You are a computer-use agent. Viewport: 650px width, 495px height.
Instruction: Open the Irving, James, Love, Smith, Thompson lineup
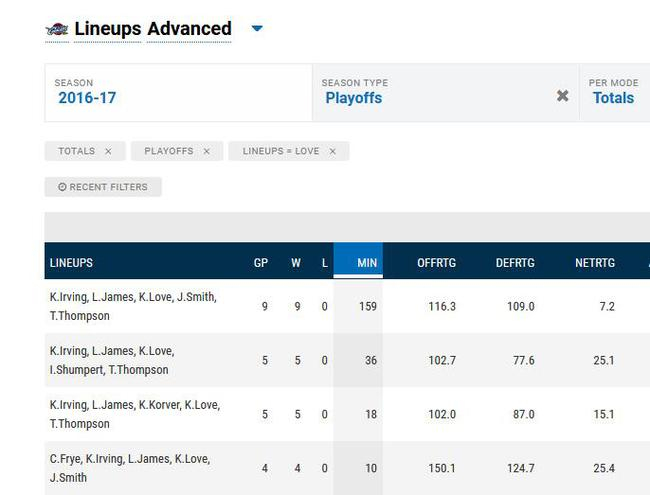pos(133,306)
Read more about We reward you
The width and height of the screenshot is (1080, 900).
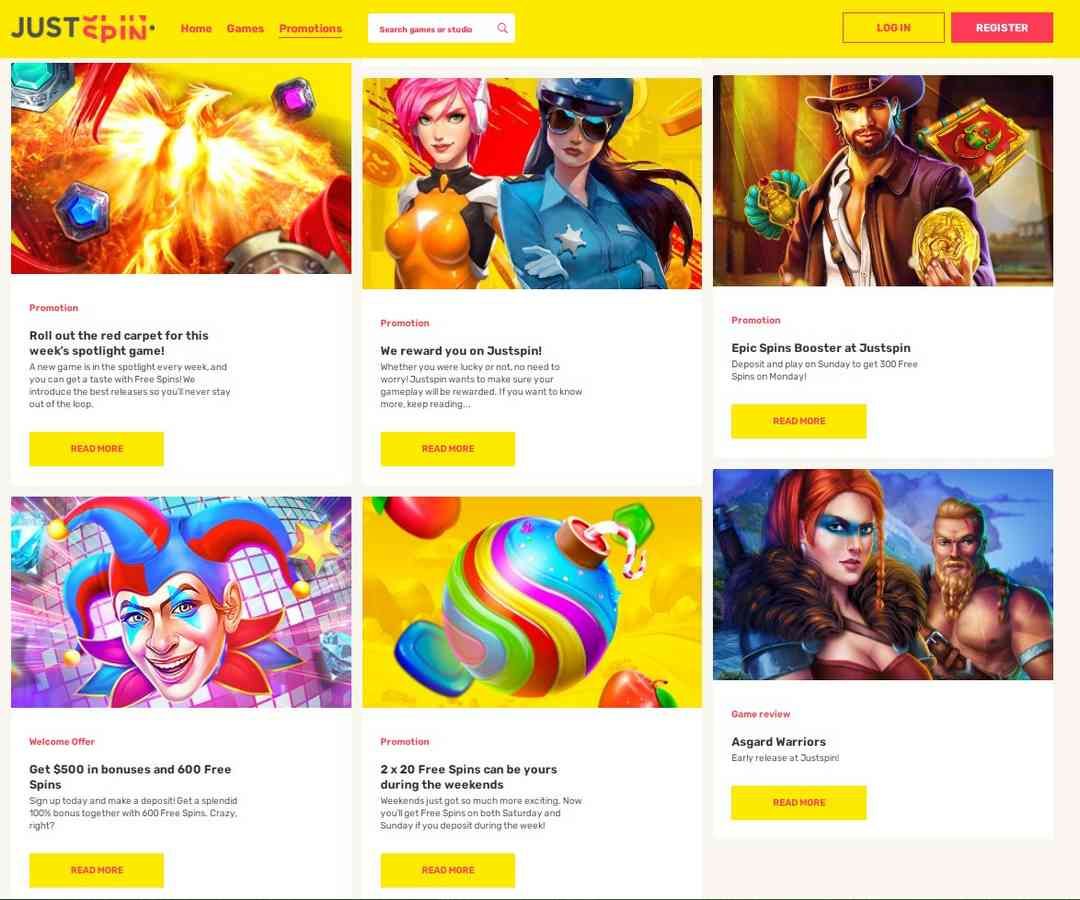(448, 448)
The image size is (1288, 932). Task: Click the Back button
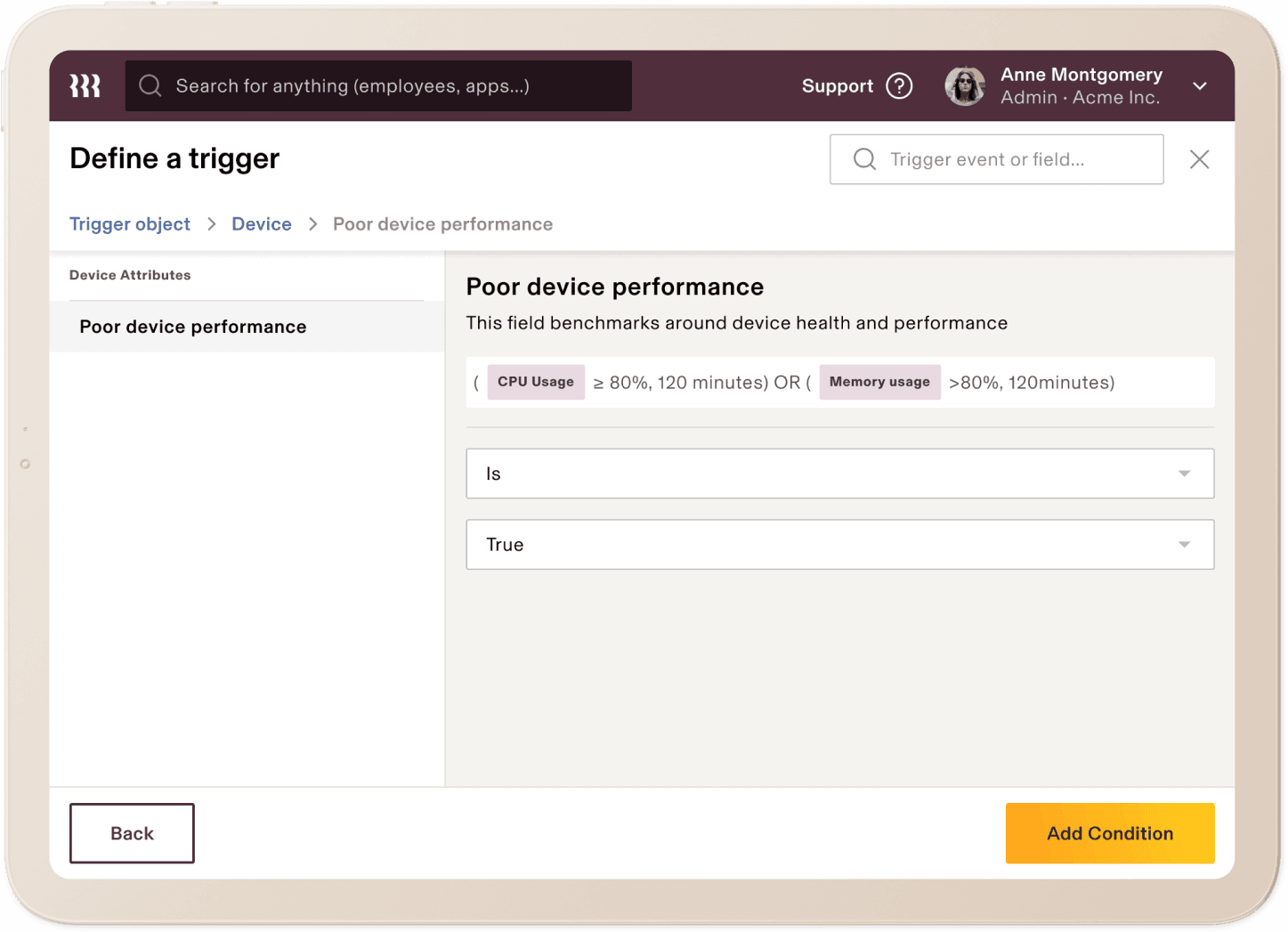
_ _ _ _ _ _ _
Scale the listing by writing all of its lines out again, requests included, with every coordinate in the answers multiplied by 1.1 and rounded to a whole number, halves rounded up. Leave the pictures out of your answer.

You are a computer-use agent. Viewport: 650px width, 495px height.
Instruction: Open the Irving, James, Love, Smith, Thompson lineup
pos(146,337)
Read more about We reward you
The width and height of the screenshot is (1080, 900).
(493, 493)
The image size is (1288, 932). Task: Click the Back button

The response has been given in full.